» What the task requires
Go through the following data and transcribe exactly the stretch of lines from the one holding "You are a computer-use agent. Image" to the one holding "Given: Click the user", both included.

Entries taken from a collection

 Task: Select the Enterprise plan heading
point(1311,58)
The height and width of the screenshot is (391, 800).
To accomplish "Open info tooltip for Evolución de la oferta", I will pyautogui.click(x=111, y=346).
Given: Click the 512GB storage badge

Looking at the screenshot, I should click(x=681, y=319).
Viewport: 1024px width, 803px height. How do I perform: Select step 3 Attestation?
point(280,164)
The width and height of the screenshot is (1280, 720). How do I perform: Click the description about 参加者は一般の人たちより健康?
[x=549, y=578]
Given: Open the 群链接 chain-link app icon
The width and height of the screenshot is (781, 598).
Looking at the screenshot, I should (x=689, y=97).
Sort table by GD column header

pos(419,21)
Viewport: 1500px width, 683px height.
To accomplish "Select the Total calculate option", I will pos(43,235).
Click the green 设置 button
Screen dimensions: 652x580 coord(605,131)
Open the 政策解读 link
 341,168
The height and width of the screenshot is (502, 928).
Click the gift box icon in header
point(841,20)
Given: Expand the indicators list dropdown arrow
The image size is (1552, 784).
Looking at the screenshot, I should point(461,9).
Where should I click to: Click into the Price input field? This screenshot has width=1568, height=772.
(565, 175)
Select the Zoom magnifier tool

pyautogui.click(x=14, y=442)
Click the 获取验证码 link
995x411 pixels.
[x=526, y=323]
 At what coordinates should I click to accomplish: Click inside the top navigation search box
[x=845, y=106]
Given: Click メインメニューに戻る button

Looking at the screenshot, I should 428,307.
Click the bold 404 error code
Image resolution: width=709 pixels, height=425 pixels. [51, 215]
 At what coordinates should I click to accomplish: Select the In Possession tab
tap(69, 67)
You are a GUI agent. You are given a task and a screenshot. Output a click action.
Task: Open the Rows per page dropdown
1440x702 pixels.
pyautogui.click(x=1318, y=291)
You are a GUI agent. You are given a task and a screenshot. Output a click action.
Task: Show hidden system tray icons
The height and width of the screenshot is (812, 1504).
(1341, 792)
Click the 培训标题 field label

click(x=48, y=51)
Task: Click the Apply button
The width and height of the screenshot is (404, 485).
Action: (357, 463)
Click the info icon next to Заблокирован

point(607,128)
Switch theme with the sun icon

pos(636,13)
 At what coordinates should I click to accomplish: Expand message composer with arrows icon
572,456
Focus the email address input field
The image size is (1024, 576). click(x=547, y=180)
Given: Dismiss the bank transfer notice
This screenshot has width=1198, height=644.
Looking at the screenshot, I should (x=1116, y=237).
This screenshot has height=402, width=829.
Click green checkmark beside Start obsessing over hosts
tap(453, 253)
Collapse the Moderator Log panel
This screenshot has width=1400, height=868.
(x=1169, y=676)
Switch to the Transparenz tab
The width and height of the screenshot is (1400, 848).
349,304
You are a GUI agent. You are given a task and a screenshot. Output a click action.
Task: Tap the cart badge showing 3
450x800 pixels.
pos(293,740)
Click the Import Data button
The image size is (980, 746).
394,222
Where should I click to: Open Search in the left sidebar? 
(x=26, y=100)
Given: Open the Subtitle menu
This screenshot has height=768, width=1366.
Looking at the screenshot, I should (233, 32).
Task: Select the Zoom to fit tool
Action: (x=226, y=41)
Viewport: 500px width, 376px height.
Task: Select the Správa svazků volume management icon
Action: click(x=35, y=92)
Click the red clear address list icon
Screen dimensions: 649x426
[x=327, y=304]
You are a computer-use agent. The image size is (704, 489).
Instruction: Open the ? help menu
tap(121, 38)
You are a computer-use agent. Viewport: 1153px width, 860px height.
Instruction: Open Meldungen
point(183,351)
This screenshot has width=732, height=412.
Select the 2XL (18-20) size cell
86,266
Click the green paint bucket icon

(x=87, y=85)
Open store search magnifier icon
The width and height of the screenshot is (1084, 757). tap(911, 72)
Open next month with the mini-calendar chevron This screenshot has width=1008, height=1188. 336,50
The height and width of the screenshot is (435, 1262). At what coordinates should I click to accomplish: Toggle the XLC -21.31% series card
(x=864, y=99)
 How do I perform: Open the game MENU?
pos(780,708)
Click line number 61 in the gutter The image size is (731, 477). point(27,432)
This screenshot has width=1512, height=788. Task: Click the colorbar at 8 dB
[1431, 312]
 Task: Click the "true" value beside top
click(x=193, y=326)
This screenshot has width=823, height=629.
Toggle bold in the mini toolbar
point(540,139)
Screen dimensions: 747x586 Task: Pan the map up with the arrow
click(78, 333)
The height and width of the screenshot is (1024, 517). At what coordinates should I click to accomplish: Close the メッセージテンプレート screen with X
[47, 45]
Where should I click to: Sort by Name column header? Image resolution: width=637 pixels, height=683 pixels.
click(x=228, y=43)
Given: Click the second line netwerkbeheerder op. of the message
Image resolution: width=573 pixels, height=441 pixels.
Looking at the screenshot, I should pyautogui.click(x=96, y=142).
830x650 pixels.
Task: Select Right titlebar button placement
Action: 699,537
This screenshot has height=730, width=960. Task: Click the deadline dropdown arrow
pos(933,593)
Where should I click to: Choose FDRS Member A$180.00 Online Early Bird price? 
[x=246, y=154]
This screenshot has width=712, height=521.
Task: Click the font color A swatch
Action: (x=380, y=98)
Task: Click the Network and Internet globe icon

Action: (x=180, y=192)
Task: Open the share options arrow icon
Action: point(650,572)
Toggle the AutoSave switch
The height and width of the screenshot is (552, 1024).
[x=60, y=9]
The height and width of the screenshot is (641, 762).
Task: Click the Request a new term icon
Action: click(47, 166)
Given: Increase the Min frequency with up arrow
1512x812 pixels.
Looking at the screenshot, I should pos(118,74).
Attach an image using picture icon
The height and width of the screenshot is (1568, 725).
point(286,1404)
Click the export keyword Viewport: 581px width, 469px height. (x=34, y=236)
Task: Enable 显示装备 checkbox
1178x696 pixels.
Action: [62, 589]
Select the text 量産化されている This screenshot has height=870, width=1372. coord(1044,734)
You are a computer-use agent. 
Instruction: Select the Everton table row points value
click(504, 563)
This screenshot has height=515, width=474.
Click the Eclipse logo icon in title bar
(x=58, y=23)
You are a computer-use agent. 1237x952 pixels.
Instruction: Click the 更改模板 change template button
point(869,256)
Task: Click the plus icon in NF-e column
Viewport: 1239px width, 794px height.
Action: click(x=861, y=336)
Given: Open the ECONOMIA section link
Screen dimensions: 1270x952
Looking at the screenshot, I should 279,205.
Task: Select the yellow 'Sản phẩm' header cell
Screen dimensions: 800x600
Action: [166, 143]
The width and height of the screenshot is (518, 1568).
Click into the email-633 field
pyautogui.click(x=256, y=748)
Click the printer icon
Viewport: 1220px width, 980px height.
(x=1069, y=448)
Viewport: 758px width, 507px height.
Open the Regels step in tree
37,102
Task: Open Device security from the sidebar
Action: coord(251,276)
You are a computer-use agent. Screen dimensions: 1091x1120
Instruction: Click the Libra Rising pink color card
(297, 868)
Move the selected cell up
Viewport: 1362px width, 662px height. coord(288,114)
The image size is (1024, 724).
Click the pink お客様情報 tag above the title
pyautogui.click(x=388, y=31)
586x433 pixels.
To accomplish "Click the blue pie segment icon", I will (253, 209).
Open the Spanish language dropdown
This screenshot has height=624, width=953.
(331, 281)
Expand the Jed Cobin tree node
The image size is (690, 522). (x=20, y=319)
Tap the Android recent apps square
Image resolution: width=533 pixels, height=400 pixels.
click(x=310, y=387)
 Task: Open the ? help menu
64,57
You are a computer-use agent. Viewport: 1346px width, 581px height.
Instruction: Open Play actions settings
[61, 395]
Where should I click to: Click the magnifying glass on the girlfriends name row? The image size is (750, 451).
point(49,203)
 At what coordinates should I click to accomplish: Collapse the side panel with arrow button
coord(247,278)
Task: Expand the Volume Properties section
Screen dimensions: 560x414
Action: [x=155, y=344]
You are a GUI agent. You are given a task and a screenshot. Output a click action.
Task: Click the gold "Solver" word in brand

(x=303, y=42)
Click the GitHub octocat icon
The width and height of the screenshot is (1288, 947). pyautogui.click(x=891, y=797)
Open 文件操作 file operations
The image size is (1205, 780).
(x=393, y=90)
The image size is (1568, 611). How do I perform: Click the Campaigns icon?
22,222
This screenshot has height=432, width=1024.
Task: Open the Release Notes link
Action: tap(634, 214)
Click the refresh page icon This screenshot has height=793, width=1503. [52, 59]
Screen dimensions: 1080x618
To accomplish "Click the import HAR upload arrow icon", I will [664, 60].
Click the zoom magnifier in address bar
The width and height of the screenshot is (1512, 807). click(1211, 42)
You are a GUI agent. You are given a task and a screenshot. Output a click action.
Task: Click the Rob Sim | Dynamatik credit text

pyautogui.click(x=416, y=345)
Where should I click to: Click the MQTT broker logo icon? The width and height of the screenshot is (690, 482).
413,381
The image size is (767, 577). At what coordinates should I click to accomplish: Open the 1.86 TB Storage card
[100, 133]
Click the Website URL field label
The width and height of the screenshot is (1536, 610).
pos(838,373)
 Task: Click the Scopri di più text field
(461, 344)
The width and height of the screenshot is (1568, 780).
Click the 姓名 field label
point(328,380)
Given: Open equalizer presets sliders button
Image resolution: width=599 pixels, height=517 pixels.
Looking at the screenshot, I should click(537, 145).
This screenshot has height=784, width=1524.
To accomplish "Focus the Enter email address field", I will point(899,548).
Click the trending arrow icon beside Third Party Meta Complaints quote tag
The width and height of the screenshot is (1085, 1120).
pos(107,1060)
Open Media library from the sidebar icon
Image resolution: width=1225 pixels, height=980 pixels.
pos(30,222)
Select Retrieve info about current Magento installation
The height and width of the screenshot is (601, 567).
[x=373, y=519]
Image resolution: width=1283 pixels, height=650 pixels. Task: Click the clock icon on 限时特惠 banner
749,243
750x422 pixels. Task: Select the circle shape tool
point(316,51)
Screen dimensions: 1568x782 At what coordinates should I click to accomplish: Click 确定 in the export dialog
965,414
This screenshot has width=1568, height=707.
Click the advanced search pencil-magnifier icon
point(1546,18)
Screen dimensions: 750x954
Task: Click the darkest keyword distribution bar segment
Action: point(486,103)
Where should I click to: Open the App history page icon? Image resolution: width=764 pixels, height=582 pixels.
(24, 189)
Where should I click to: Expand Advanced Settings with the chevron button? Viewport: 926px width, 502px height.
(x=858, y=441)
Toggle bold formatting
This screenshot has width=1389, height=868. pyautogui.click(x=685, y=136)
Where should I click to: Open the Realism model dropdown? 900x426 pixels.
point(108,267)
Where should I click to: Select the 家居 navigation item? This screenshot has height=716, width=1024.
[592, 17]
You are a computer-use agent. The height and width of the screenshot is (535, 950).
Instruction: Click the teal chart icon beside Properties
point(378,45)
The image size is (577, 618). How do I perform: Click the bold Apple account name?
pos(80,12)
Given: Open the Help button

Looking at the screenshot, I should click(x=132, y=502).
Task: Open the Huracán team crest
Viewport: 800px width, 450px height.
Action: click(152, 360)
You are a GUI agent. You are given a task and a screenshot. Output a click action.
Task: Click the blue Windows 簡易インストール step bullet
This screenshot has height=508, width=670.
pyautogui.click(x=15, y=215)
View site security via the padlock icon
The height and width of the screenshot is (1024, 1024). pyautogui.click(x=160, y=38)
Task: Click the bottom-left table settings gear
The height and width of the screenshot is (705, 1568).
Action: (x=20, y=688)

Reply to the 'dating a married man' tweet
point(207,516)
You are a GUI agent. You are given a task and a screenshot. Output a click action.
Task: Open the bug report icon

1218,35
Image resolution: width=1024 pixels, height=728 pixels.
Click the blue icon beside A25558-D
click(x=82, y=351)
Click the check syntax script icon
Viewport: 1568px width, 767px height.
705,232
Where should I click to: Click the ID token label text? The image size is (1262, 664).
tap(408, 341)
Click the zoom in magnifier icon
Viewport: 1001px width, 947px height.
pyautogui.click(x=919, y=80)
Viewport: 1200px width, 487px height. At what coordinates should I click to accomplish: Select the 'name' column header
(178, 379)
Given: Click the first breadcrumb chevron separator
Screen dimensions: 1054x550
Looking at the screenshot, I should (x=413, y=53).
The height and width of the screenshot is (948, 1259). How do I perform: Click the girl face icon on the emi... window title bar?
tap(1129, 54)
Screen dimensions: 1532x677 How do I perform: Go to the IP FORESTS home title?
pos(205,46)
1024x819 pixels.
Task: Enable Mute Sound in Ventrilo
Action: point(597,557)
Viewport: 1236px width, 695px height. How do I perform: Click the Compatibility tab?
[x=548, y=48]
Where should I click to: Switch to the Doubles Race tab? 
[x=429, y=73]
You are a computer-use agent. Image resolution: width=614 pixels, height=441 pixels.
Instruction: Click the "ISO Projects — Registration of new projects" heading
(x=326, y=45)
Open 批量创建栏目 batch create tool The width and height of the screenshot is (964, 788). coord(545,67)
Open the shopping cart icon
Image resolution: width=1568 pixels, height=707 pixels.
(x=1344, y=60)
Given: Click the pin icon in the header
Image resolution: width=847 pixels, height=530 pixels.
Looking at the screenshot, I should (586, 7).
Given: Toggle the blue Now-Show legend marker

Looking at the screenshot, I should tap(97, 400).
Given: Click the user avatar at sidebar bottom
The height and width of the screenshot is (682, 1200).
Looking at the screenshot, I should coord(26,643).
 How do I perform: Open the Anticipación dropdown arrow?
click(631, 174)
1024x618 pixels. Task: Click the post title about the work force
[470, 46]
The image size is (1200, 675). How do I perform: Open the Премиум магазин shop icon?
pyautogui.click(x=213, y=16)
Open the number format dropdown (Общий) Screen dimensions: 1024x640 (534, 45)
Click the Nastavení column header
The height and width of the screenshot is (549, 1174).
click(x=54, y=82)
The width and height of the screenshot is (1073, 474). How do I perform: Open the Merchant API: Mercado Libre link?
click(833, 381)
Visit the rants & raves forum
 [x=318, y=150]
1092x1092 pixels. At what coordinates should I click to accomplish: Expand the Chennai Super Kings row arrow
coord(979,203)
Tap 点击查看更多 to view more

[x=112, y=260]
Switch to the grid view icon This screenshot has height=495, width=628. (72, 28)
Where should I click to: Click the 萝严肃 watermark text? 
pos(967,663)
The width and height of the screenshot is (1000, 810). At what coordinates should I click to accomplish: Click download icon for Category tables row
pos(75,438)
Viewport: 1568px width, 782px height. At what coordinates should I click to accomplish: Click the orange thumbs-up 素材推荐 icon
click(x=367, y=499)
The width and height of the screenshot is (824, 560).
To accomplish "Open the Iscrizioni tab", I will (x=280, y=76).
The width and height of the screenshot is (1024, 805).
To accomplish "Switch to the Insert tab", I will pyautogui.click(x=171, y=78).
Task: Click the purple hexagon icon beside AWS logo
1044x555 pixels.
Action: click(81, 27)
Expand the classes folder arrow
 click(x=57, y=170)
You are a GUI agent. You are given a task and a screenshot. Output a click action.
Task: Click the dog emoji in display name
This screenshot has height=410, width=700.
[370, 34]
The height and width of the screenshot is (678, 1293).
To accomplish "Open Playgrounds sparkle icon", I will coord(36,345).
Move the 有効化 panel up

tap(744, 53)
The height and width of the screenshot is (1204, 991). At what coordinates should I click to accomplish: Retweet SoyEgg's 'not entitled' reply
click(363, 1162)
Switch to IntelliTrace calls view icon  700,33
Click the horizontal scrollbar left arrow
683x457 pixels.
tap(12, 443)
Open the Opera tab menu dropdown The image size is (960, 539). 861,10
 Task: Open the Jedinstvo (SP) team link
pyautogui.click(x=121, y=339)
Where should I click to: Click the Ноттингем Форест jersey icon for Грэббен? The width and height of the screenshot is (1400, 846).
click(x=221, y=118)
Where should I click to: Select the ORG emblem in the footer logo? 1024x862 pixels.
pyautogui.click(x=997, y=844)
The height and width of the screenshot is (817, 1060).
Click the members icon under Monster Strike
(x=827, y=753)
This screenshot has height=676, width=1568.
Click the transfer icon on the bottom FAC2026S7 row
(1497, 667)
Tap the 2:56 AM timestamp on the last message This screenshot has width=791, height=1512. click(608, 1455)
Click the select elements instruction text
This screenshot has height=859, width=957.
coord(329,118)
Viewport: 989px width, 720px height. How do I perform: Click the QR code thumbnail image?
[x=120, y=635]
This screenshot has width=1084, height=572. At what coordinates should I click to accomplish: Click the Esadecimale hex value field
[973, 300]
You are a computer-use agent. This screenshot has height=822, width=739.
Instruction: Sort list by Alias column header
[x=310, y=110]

» Answer below
You are a computer-use agent. Image resolution: width=614 pixels, height=441 pixels.
Instruction: Click the "ISO Projects — Registration of new projects" heading
(x=326, y=45)
Open 批量创建栏目 batch create tool The width and height of the screenshot is (964, 788). coord(545,67)
Open the shopping cart icon
Image resolution: width=1568 pixels, height=707 pixels.
(x=1344, y=60)
Given: Click the pin icon in the header
Image resolution: width=847 pixels, height=530 pixels.
Looking at the screenshot, I should (586, 7).
Given: Toggle the blue Now-Show legend marker

Looking at the screenshot, I should tap(97, 400).
Given: Click the user avatar at sidebar bottom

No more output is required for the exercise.